In Eugene Peterson’s Answering God, he describes Psalm 1 and Psalm 2 as pillars flanking the pathway to prayer. They prepare our hearts and get us ready to pray. In Psalm 1 we learn to set our attention on the Word of God and in Psalm 2 we set out adoration on God’s rule through the Messiah. By the means of attention and adoration we slow down our hurried, dysfunctional lives and answer the God who has initiated relationship and conversation with us.
Psalm 1 begins with a blessing: “Blessed is the one who does not walk in the counsel of the wicked or stand in the way of sinners or sit in the seat of mockers. But his delight is in the law of the LORD, and on his law he meditates day and night.” Psalm 2 ends with a blessing: “Blessed are all who take refuge in him.” When we set our attention and adoration on God’s way (Psalm 1) and on God’s rule in our lives (Psalm 2), we are ready to pray and we position ourselves to receive the blessing of God.

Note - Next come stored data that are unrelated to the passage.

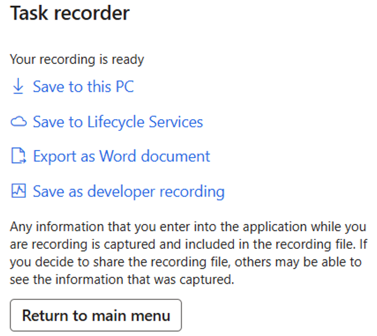Click the word 'PC' in the save link
Image resolution: width=377 pixels, height=336 pixels.
click(x=124, y=87)
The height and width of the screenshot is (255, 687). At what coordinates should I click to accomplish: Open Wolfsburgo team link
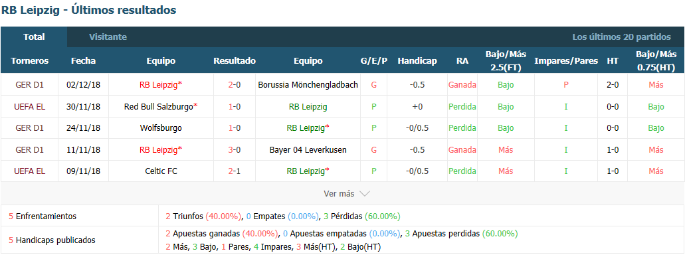pos(161,128)
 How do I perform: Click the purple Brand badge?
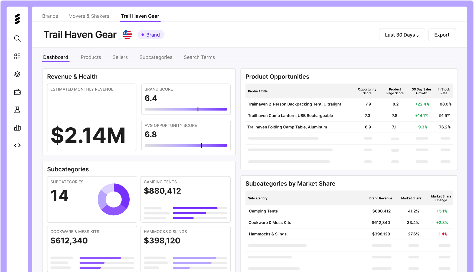coord(151,35)
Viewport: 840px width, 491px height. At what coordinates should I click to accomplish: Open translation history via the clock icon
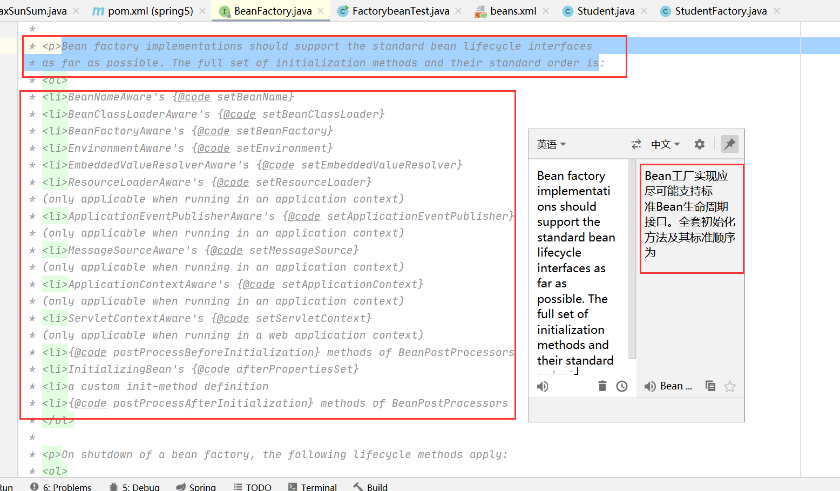click(621, 386)
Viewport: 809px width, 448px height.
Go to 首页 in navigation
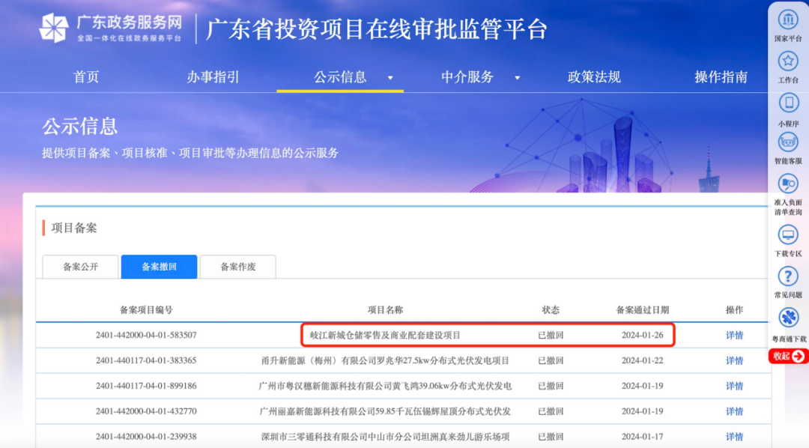coord(86,76)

Jesus captured this teaching about blessing from Psalm 1 and 2 and carried it to another level in the Beatitudes (Matt 5:3-12) – a teaching that greatly expands our understanding of being blessed in the Kingdom of God. We are blessed when we are poor in spirit, when we mourn, when we are meek, when we hunger and thirst for righteousness and when we are persecuted. We are blessed when these things happen to us because God is present with us and we are inheritors of the Kingdom, we are comforted, we are filled, we are shown mercy, and we see God. Jesus tells us to “rejoice and be glad, because great is your reward in heaven.”
How has God blessed you? Do you think God’s desire is to bless you? Are you clinging to the hope of a future blessing? Eugene Peterson says, “The blessed arouses expectation, a readiness for a more that is also a good. We don’t know the contents of the blessed, or the difficulties – how could we, we are not there yet? – but we sense that we are entering a way on which we will become more our true selves, not less, not other. The anticipation of being blessed works changes in us that make us capable of being blessed.”